Com o encarecimento do crédito bancário tradicional, cresce a utilização de instrumentos alternativos, como FIDCs, securitizações e operações estruturadas lastreadas em recebíveis. Esses mecanismos ampliam o acesso a funding, mas exigem governança de dados e previsibilidade operacional que nem sempre estão presentes. O salto recente nos atrasos, portanto, não é apenas um indicador conjuntural, mas um sintoma de um sistema tensionado por ineficiências acumuladas.
É nesse cenário que a Everblue, empresa que atua como um ecossistema de soluções de crédito corporativos, consolida sua vertical fintech, estruturada a partir do EverbluePay, plataforma que movimentou R$ 6 bilhões nos últimos doze meses e R$ 13 bilhões nos últimos vinte e quatro. Inicialmente concebido como uma conta de pagamento corporativa, o EverbluePay evoluiu para se tornar o eixo digital do grupo, e agora passa por uma expansão que incorpora novos produtos, automações e uma arquitetura tecnológica voltada especificamente para empresas industriais que buscam previsibilidade e alta performance operacional.
A nova plataforma integra gestão transacional, cobrança, pagamentos, multicontas, análise de crédito, consolidação de dados, integrações e crédito estruturado em um único fluxo. A proposta é reduzir atritos operacionais, eliminar redundâncias e ampliar a capacidade de planejamento financeiro.
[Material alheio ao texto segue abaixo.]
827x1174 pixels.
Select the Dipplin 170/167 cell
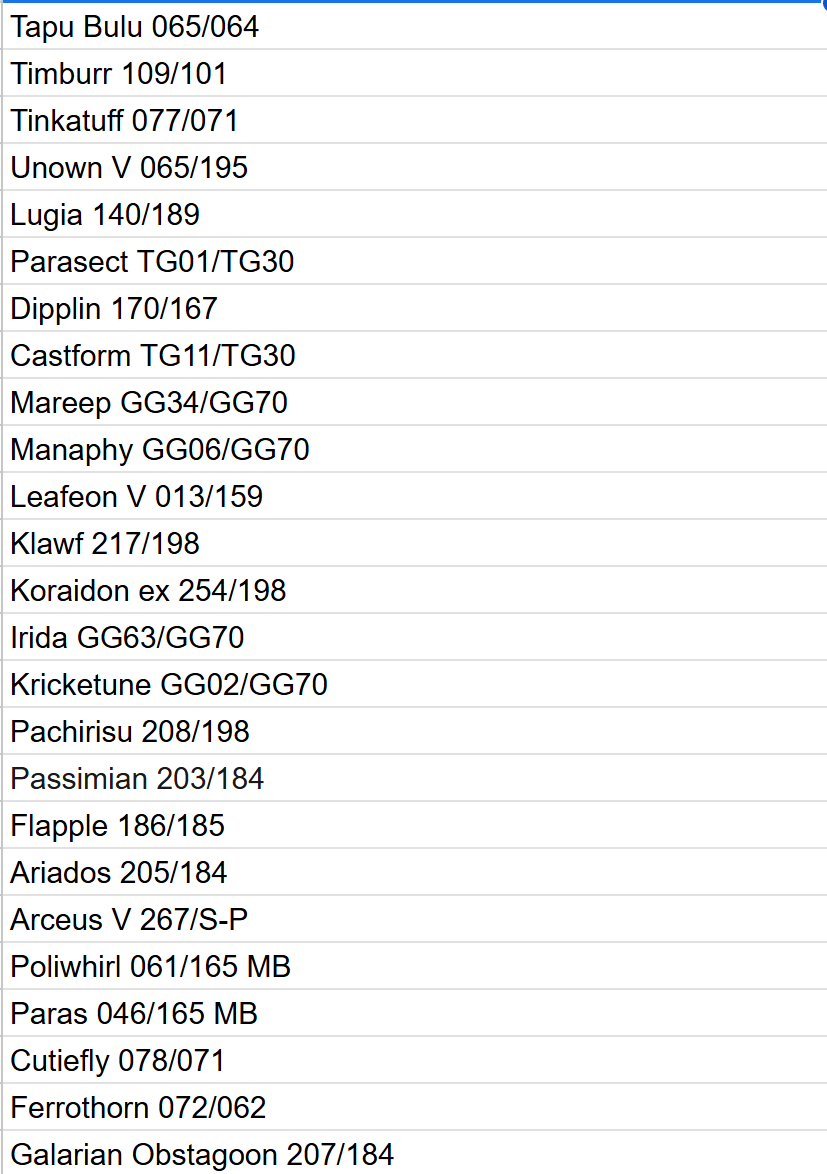pos(114,309)
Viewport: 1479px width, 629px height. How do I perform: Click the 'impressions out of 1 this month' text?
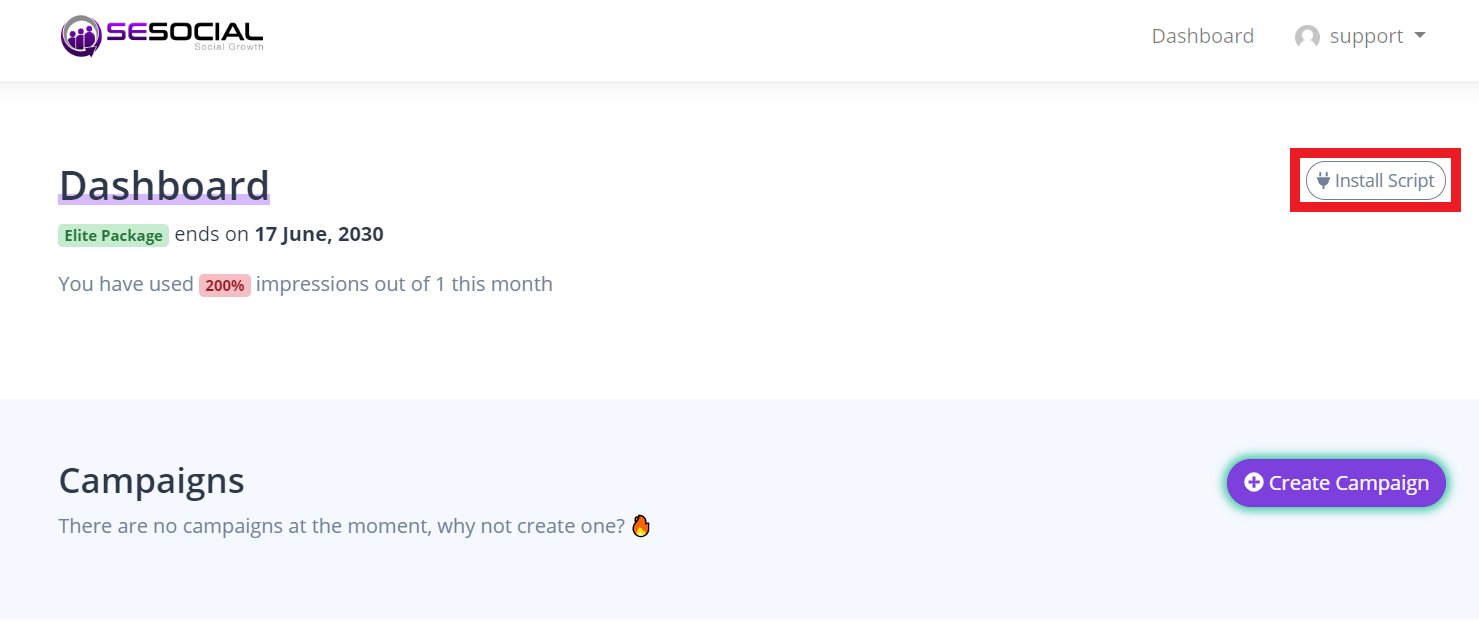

Ao conectar sua expertise em crédito estruturado, FIDCs e securitização à tecnologia, a Everblue transforma crédito em ferramenta estratégica de crescimento, e não apenas em um produto isolado.
Para Gabriel Padula, CEO do Grupo Everblue, essa mudança reflete uma transformação mais ampla no mercado. Segundo ele, crédito deixou de ser uma oferta pontual e passou a ser uma jornada que exige compreensão profunda do fluxo real da operação, do timing financeiro e das necessidades específicas de cada indústria. Em um ambiente onde atrasos se tornam regra e não exceção, eficiência financeira deixa de ser diferencial competitivo e se torna requisito de sobrevivência.
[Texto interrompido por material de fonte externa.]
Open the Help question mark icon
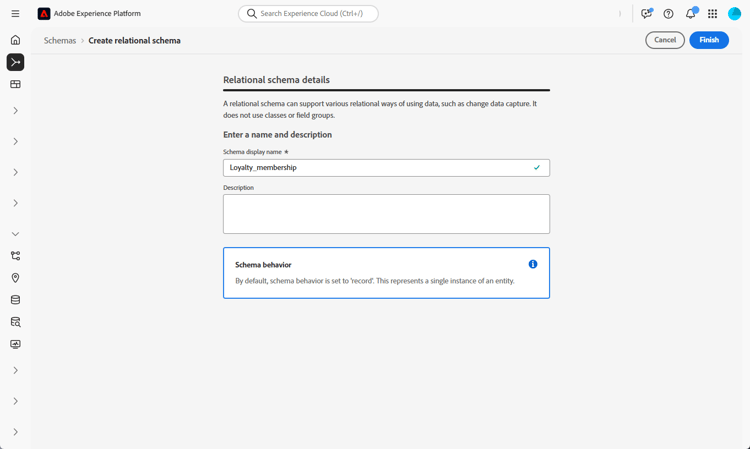point(668,14)
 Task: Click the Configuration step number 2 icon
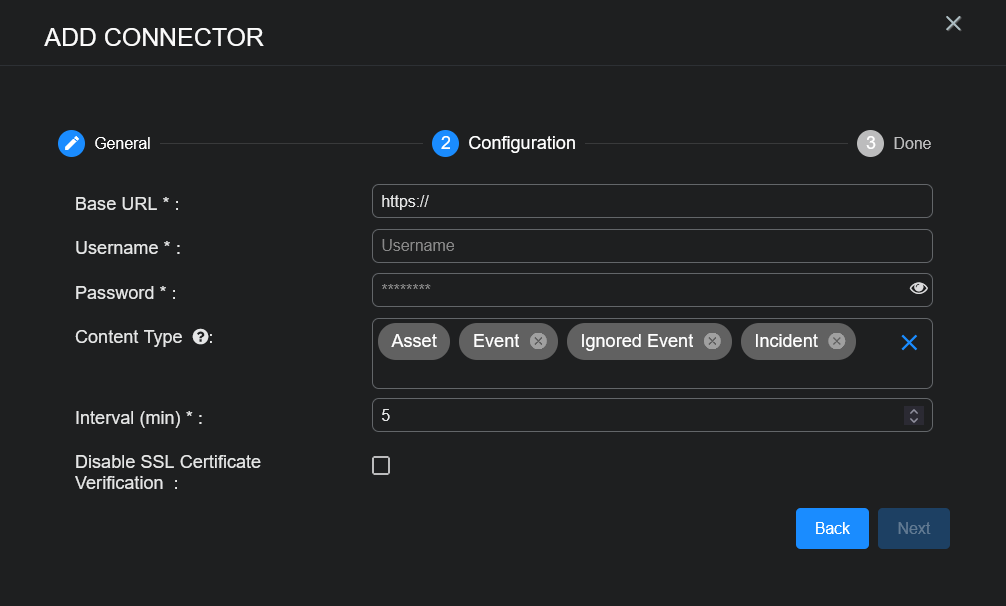[445, 143]
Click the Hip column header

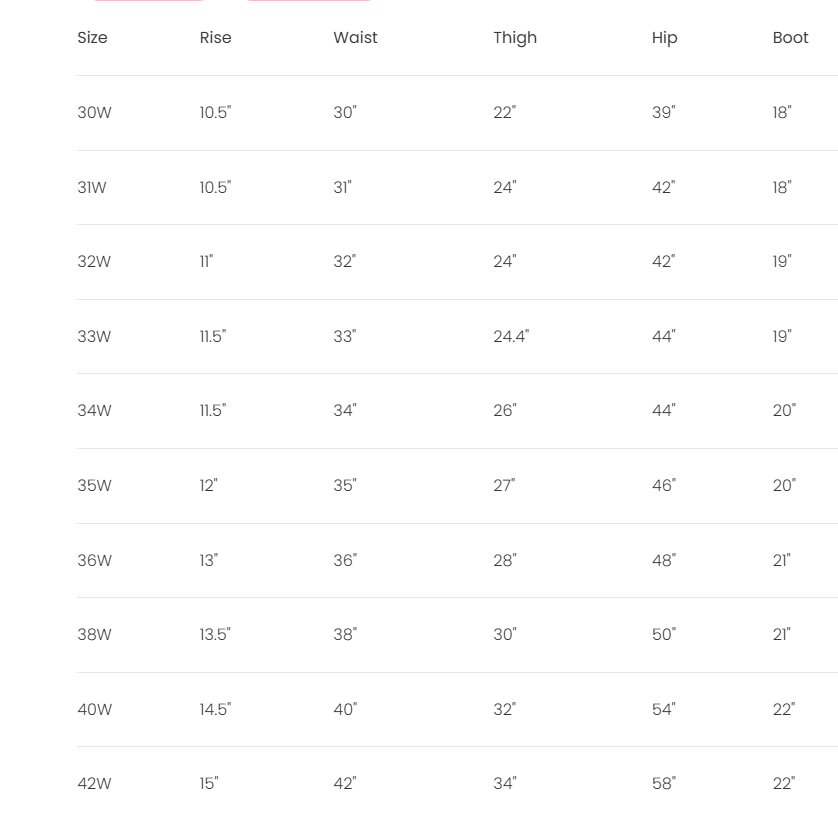click(664, 38)
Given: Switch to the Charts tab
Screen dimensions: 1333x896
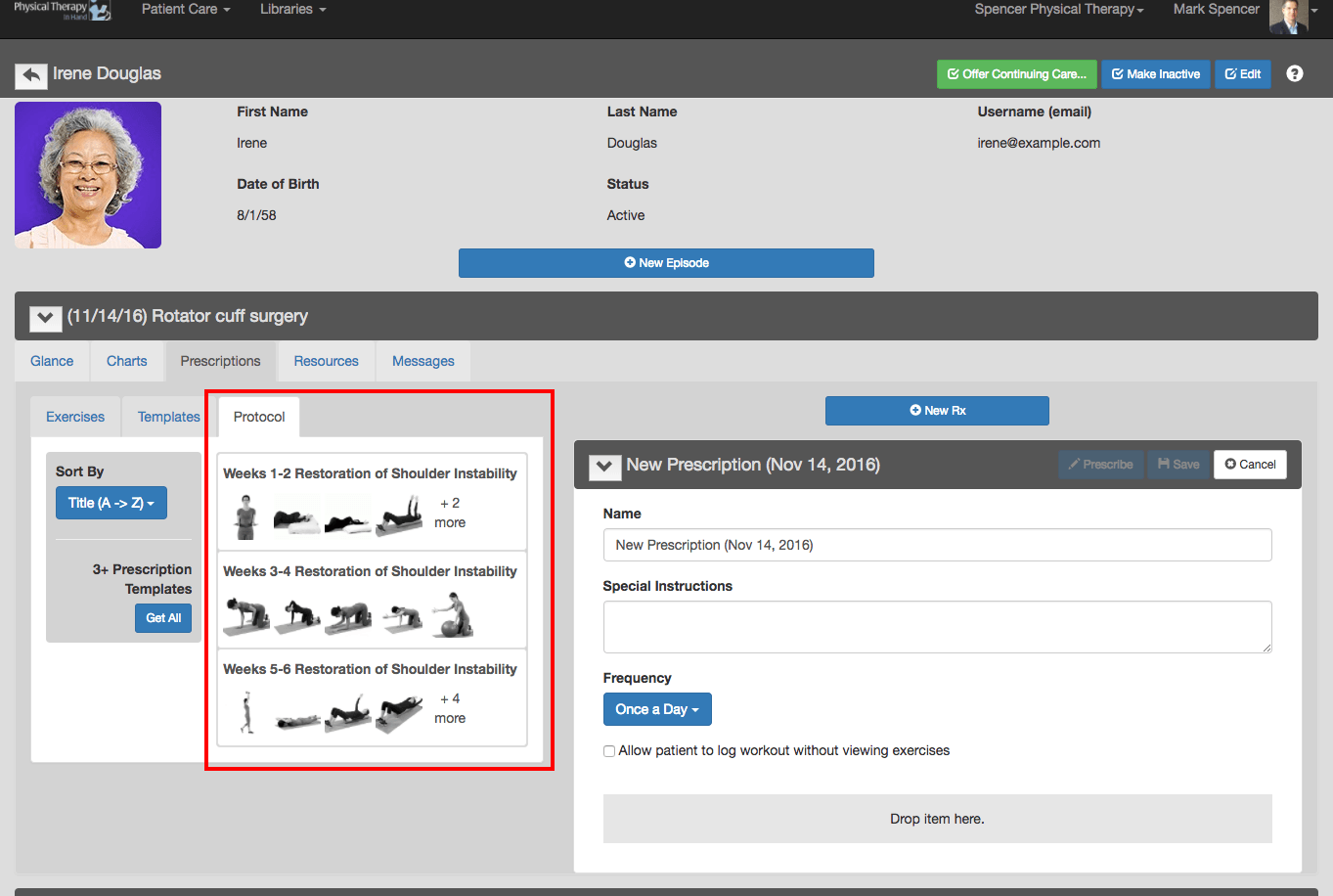Looking at the screenshot, I should (126, 360).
A consolidação da vertical fintech marca, assim, o início de um novo ciclo de expansão do grupo. Em um país onde margens são pressionadas e a indústria convive com ciclos longos e volatilidade, operar com uma infraestrutura financeira robusta, modular e integrada se torna uma necessidade estratégica.
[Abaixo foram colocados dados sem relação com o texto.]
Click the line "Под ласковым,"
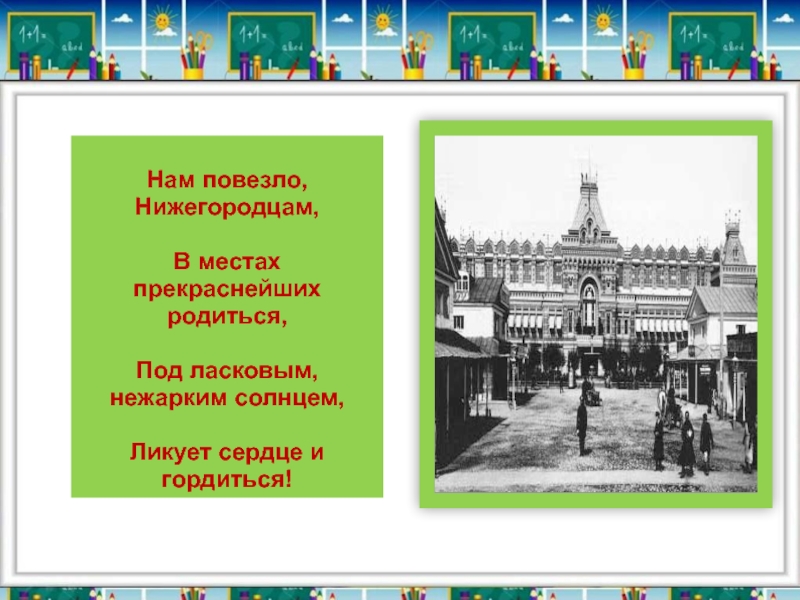This screenshot has height=600, width=800. (x=226, y=371)
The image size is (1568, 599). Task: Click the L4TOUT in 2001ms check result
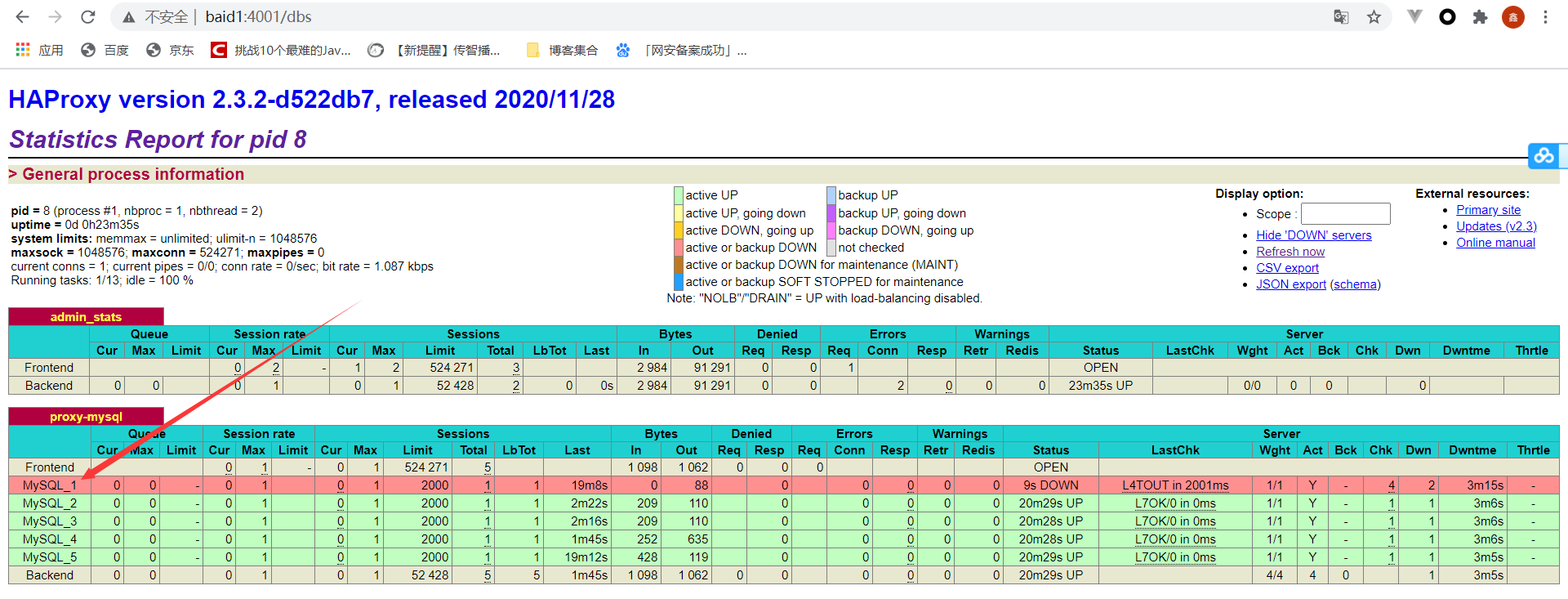coord(1174,485)
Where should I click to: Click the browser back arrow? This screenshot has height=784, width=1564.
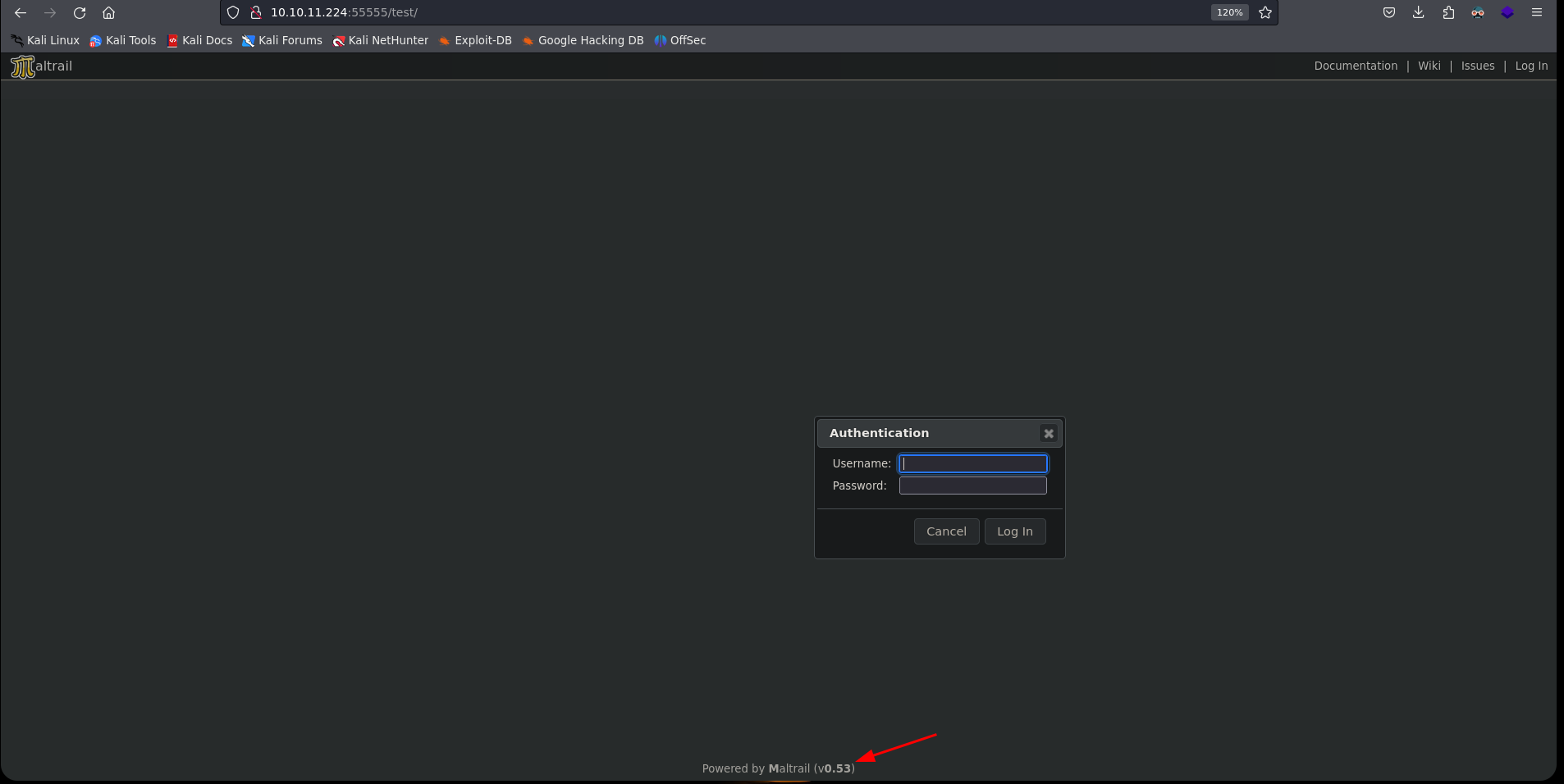tap(21, 12)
A Everblue busca ocupar esse espaço ao oferecer uma plataforma capaz de conectar liquidez, tecnologia e eficiência em cada transação, fortalecendo o ecossistema das empresas que produzem, investem e movimentam a economia real.
Em um ambiente em que volatilidade financeira, ciclos longos e pressão por capital de giro se tornaram elementos permanentes da operação industrial, soluções capazes de integrar dados, crédito e transações deixam de ser apenas ferramentas de suporte e passam a ocupar posição central na estratégia empresarial.
A consolidação da vertical fintech da Everblue evidencia essa mudança estrutural: ao unificar infraestrutura tecnológica, funding e inteligência operacional, a plataforma cria condições para que as empresas ampliem previsibilidade, reduzam riscos e operem com maior eficiência em um mercado cada vez mais sensível a atrasos e distorções de liquidez.
Para um setor que depende de precisão, continuidade e capacidade de resposta, a adoção de ecossistemas financeiros integrados não representa apenas modernização, mas um componente crítico de competitividade e resiliência no longo prazo.